# ACTION ITEM
Filter these entries down to lines holding "does".

═════ PROVIDED MATERIAL ═════

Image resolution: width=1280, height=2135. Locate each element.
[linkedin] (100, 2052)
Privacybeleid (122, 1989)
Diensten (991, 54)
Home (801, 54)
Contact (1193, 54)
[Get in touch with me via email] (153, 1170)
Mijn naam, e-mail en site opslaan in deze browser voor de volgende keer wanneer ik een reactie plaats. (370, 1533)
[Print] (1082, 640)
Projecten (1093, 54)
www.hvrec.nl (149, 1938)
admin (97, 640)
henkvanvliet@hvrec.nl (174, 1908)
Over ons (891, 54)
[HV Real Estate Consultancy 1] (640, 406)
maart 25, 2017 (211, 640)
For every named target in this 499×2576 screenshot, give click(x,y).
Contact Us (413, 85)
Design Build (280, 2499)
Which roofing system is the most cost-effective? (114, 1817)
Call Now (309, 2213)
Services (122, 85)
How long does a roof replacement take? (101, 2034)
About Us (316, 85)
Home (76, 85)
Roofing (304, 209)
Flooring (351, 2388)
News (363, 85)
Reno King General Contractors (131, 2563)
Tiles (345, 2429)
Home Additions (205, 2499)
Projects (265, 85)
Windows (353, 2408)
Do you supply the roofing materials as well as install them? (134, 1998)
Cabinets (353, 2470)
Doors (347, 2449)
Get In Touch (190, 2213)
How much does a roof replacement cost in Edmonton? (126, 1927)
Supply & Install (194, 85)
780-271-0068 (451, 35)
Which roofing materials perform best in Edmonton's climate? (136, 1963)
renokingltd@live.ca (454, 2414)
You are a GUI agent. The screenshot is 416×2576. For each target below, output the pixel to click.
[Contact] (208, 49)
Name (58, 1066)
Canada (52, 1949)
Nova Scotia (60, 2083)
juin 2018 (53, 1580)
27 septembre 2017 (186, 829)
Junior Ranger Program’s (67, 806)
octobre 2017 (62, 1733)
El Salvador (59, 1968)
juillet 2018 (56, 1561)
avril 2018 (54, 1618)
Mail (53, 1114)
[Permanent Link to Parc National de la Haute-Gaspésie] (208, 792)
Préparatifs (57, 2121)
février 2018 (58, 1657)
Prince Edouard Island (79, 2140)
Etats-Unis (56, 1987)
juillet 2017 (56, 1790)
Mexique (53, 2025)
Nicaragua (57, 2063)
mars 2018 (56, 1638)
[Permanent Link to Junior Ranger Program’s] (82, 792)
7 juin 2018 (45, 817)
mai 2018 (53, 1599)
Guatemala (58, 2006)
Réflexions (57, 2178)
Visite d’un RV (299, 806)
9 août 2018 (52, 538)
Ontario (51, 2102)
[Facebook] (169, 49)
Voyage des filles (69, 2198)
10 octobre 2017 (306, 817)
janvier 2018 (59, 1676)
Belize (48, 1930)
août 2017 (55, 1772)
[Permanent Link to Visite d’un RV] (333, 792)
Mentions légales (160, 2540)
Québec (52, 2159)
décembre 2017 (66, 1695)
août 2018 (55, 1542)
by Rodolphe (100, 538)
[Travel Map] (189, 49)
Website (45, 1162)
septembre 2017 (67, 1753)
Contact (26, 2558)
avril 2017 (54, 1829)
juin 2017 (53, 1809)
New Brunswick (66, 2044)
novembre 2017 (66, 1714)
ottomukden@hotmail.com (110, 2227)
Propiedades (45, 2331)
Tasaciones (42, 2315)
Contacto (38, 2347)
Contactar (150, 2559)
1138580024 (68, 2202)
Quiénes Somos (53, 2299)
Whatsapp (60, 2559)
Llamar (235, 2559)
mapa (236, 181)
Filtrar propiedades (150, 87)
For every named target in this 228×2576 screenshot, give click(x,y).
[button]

═════

# WRITTEN ANSWER
How long does a roof replacement take? (101, 2034)
How much does a roof replacement cost in Edmonton? (126, 1927)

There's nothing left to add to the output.